**STATED PROBLEM**
Rescale the listing from the line with "The height and" up to and including the line with "tap(407, 156)", copying those lines in full with their requests but multiplying each coordinate in the answers by 0.2 and rounding to whole numbers, halves up. Give only these lines, and leave the pictures out.

═══ PROVIDED RECORDS ═══

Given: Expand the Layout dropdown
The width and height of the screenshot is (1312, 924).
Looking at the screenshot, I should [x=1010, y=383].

═══
═══ PROVIDED RECORDS ═══

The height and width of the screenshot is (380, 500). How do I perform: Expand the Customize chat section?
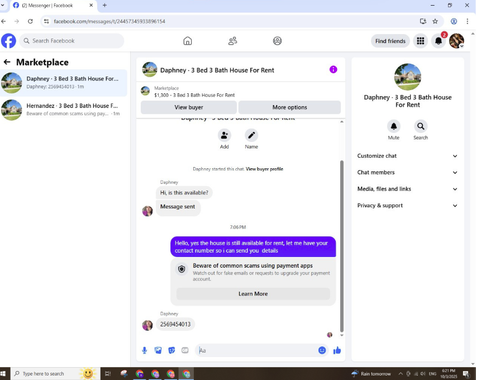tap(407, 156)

═══

**WORKED SOLUTION**
The height and width of the screenshot is (380, 500). How do I perform: Expand the Customize chat section?
tap(81, 31)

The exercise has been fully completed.